Centerplate Inc. closed on its new $215 million five-year credit facility (B2) consisting of a $107.5 million term loan with an interest rate of Libor plus 325 basis points and a $107.5 million revolver with an interest rate of Libor plus 350 basis points. General Electric Capital Corp. was the lead bank on the deal.

Originally, the term loan was launched with a size of $100 million and was talked at Libor plus 350 basis points and the revolver was launched with a size of $115 million and was talked at Libor plus 350 basis points, but the syndicate shifted some fund from the revolver into the term loan and reverse flexed pricing on the term loan during syndication.

Proceeds from the term loan were used to repay the existing $65 million term loan and outstanding revolver loans, as well as transaction fees and expenses, including a prepayment premium.

The revolver replaces the company's previous $50 million revolver.

"This refinancing allows Centerplate to respond more effectively to new business opportunities, such as the recent reemergence of new stadium construction, and to invest more heavily in our business, particularly our service and quality initiatives, including those with outside partners," said Lawrence E. Honig, chairman and chief executive officer of Centerplate, in a company news release.

Centerplate (formerly Volume Services America Holdings Inc.) is a Spartanburg, S.C., provider of catering, concessions, merchandise and facility management services for sports facilities, convention centers and other entertainment venues.

Consol closes

Consol Energy Inc. closed on its new $750 million five-year senior secured revolving credit facility. Originally the deal was sized at $600 million but was increased on strong demand. In fact, the facility was subscribed at about $1.25 billion, according to a company news release.

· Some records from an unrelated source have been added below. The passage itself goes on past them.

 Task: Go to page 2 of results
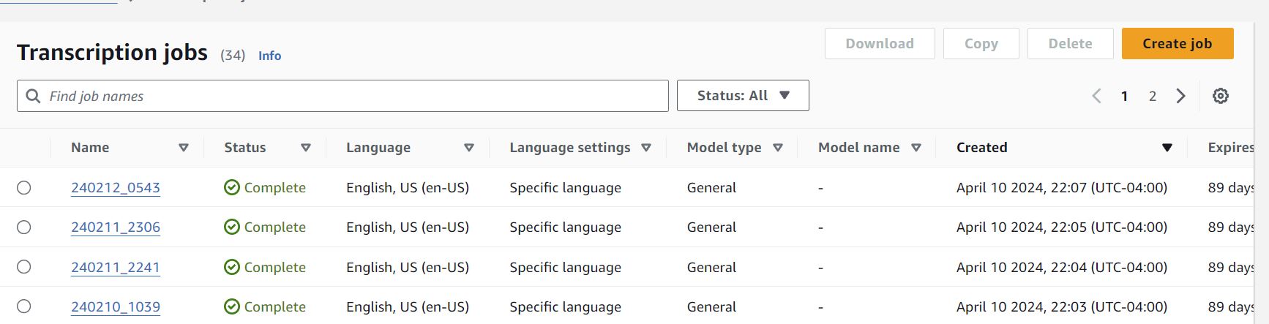point(1153,96)
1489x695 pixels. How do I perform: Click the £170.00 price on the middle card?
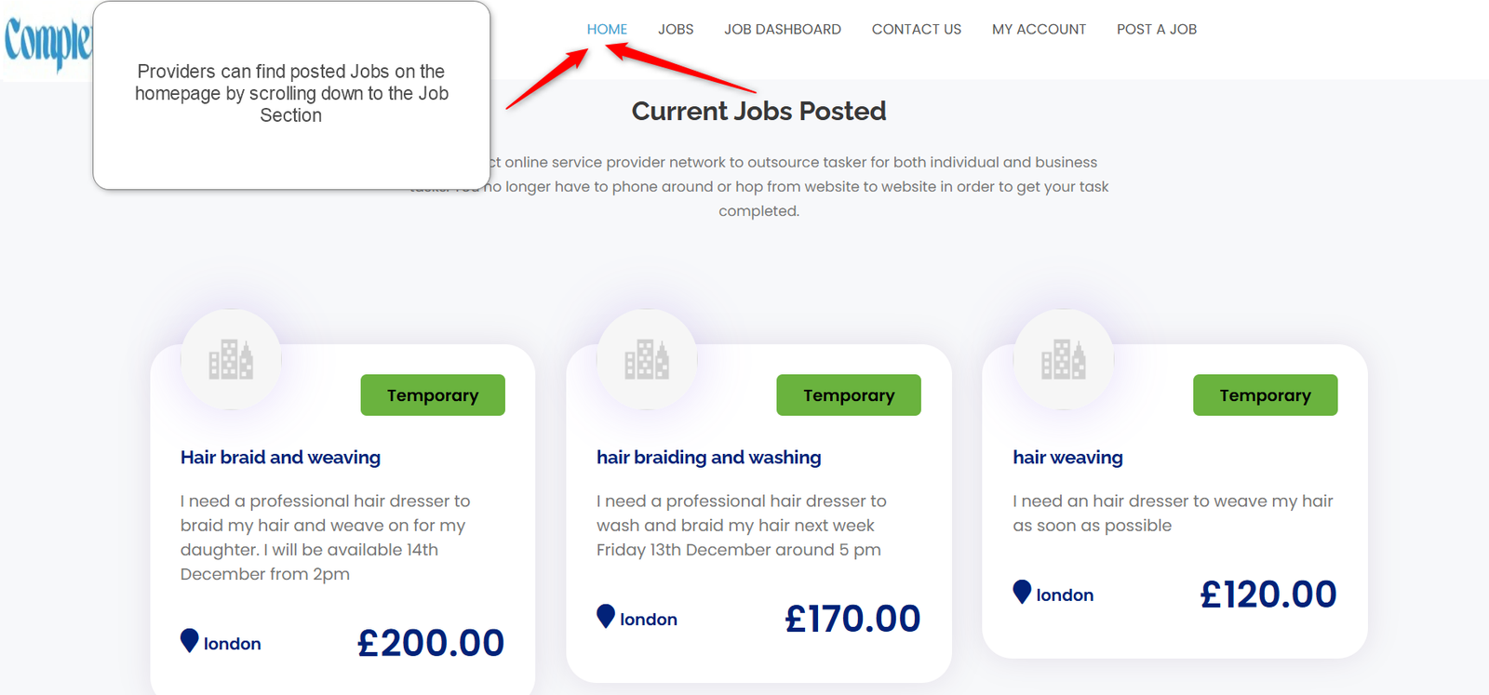[x=852, y=617]
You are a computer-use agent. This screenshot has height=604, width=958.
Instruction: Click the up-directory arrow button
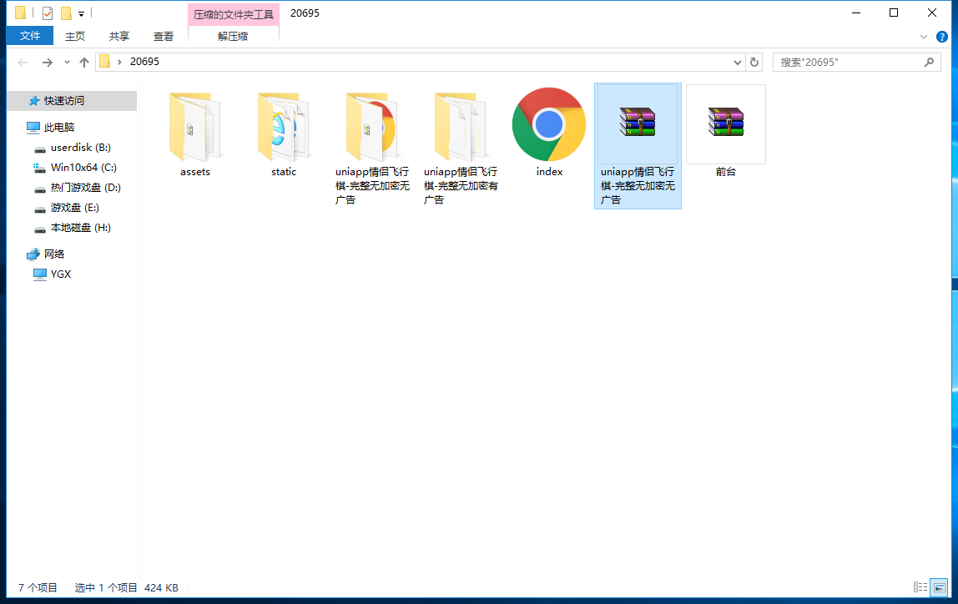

PNC Bank and Citicorp North America acted as co-administrative agents and joint lead arrangers, and Bank of Nova Scotia, Fleet National Bank, and Union Bank of California acted as co-syndication agents.

There are 35 lending institutions in the syndicate.

The new facility replaces the company's previous $600 million credit facility, which included a $200 million term loan B, at more attractive pricing levels.

Borrowings are available for general corporate purposes, including working capital, capital expenditures and letter-of-credit needs.

Security is company assets.

"This new facility further enhances our financial liquidity," said J. Brett Harvey, president and chief executive officer, in the release. "In addition, the strong response we received once again from our banking partners shows continued confidence in the company. We were pleased to be able to expand the size of the facility while reducing our costs."

Consol is a Pittsburgh-based multi-fuel energy producer and energy services provider.